Nowadays, I embrace failure because it means I have an opportunity to ask myself and those around me “What can I do better?” Think of every bad grade or failed interview to be a learning experience. When you go back and figure out the “how” and “why” people will not only be happy to help you, but they will respect you more afterwards.
4 ) You don’t get what you don’t ask for
I learned this lesson in an interesting way that was totally not career related. Sometimes as humans we expect people to just know what we’re thinking and understand what we want. We assume that because we may have made a certain facial expression, or dropped a small hint that suddenly everyone is supposed to know what we’re thinking.
In college, I remember having some disagreement with my boyfriend. I came home and started venting (more like ranting) to my mom until she eventually cut me off and said, “Did you actually tell him that’s what you wanted? Did you tell him that this action was bothering you?” I waffled and defended myself saying that I had dropped hints, I’d exhibited some rascal behaviors by being a little sassy, and that no, I shouldn’t have to outright say anything. And that’s when I learned the important lesson that people aren’t mind readers (duh), and if you don’t speak up or ask for what you want, you can’t expect to achieve your goal.
Note: this totally goes for everything in life – work, relationships, etc.
5 ) Learn & capitalize on your strengths
Have you ever taken the StrengthsFinder test? As you can probably guess, it’s a test to find your strengths. The StrengthsFinder book promotes capitalizing on your strengths (instead of focusing on your weaknesses).
In life (and in the workplace) we tend to obsess over the things we’re not good at. But by learning & capitalizing on our strengths we can be more successful and positive in our approach. This is something that I have strived towards in my personal and work life. I accept that I can’t be good at everything, and need to find ways to still work hard, etc. while using my strengths.

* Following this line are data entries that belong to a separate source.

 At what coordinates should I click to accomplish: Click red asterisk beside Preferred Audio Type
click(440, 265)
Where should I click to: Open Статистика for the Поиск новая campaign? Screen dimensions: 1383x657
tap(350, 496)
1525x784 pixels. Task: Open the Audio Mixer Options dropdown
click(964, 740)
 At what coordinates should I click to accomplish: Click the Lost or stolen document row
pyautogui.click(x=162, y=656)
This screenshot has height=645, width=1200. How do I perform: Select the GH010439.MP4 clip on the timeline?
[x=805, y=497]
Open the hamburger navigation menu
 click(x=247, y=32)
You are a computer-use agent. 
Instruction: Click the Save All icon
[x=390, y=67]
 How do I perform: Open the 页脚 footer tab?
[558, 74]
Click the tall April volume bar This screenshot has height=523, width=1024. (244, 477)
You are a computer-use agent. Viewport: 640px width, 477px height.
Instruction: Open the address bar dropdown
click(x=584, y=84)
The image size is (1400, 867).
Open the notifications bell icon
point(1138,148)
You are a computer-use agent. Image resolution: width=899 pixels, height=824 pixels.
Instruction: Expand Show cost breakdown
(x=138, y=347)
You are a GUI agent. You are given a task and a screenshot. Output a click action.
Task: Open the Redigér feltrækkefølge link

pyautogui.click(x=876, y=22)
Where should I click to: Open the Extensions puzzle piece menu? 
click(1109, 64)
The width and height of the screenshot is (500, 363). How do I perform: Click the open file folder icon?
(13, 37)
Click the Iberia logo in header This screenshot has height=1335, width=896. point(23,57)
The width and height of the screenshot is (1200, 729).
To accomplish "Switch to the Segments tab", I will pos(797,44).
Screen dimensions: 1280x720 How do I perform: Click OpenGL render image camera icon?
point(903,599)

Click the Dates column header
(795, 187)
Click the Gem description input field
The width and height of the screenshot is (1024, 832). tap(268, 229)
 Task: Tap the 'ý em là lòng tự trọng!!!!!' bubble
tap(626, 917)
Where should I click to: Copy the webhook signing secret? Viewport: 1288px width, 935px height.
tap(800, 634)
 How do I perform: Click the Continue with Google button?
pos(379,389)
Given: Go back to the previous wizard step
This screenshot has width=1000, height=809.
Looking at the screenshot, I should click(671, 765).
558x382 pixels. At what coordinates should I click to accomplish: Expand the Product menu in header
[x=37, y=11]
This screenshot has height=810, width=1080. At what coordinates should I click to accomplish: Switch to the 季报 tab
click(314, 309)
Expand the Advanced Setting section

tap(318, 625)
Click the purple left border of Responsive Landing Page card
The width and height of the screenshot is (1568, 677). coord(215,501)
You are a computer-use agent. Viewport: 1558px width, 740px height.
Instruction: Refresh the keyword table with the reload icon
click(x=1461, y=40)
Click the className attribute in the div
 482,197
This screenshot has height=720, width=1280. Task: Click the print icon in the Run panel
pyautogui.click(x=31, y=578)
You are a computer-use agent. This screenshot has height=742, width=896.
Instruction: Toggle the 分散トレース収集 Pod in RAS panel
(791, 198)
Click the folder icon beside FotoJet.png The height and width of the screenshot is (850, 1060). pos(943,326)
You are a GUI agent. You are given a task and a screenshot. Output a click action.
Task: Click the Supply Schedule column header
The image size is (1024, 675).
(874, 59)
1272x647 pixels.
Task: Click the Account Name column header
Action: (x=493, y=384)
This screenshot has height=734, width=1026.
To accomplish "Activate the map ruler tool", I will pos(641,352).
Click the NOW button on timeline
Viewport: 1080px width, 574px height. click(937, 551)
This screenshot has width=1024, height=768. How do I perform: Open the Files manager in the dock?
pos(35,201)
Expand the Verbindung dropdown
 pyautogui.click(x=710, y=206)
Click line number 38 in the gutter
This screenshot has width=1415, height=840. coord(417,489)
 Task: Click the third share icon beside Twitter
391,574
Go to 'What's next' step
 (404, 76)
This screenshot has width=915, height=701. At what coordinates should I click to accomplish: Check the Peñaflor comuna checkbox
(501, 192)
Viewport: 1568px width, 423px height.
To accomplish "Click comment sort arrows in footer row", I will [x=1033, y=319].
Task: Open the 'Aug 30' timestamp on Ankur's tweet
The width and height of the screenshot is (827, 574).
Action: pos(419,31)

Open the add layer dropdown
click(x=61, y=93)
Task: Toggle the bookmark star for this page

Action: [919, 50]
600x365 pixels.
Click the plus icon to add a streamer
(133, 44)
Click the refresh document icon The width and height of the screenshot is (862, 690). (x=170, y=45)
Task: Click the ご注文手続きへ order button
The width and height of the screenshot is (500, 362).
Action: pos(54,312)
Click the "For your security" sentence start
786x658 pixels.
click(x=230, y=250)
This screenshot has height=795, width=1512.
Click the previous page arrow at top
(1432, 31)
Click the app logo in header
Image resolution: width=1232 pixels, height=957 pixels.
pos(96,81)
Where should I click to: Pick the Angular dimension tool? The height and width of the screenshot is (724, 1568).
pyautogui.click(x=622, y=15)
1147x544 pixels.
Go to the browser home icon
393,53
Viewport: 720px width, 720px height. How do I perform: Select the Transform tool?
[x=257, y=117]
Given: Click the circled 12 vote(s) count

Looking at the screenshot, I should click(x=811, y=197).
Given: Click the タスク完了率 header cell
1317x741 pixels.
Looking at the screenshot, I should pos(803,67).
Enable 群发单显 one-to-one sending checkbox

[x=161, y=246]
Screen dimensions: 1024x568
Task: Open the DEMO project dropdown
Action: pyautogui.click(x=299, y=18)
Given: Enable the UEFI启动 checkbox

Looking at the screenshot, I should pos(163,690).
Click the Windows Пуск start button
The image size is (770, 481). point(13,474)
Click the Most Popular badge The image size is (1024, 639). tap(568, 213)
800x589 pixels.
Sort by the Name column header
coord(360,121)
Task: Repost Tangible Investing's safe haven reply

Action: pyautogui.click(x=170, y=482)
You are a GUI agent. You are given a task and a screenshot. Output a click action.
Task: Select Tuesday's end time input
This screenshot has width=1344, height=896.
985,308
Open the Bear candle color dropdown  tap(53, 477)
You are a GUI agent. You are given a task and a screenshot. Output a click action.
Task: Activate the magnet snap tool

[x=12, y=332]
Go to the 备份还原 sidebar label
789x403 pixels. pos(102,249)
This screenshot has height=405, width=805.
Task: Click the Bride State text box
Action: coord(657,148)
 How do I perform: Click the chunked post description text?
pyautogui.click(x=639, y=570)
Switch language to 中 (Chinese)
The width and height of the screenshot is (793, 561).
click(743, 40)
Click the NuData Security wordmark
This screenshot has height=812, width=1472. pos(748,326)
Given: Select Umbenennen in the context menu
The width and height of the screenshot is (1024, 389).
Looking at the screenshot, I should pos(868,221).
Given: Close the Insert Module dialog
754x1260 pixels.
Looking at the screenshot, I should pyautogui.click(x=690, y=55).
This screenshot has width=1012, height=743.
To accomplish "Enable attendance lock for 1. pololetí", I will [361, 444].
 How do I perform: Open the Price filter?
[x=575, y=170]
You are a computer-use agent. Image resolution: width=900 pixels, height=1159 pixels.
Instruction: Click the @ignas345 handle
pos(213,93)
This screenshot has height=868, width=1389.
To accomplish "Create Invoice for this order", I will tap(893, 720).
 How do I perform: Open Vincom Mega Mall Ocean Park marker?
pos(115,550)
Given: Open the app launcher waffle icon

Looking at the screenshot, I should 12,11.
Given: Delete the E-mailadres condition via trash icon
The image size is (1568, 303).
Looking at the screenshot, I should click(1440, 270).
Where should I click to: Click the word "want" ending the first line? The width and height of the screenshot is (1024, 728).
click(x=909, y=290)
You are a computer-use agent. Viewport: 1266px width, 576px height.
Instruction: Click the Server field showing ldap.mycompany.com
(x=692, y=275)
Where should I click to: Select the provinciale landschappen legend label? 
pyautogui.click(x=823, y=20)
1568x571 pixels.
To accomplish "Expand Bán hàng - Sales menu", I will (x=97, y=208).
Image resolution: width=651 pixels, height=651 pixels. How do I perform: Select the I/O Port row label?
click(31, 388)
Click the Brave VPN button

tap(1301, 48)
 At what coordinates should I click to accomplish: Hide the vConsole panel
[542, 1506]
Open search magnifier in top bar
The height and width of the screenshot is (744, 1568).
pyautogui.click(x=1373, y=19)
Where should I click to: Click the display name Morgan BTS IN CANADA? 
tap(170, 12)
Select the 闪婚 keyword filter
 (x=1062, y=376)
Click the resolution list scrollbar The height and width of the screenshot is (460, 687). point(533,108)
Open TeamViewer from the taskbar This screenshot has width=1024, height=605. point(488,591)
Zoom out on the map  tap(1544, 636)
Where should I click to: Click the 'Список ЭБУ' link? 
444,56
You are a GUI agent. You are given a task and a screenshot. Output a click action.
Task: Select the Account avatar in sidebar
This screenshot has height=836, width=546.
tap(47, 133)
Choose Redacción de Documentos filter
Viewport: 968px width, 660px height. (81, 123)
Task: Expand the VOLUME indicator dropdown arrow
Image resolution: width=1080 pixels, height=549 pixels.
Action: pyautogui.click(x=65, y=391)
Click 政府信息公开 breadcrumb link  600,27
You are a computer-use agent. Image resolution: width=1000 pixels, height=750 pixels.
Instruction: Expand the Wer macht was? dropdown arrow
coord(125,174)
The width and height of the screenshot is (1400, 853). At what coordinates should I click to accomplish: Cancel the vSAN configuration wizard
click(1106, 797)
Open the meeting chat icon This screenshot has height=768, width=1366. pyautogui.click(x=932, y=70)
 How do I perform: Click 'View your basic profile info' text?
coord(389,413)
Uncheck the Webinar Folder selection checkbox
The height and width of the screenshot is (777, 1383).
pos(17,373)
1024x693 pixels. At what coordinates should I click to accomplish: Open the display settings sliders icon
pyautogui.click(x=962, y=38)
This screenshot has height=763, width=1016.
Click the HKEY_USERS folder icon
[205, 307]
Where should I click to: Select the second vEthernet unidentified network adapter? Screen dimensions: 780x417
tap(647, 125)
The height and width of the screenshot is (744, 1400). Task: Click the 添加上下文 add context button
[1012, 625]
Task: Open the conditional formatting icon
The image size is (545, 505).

I love this look because it’s perfect to take you from the office to happy hour (which is exactly what I did the day I wore this). I’ve refused to wear button down shirts since high school due to the fact that we had a uniform that required wearing a significantly less fashionable version every Tuesday. But I couldn’t resist this Romwe blouse. Isn’t it a total conversation starter? As I wanted the look to focus around the blouse, I paired it with simple black cropped slacks from Gap & Shein Gucci-inspired mules.
What lessons have you learned over the years that you attribute to your success?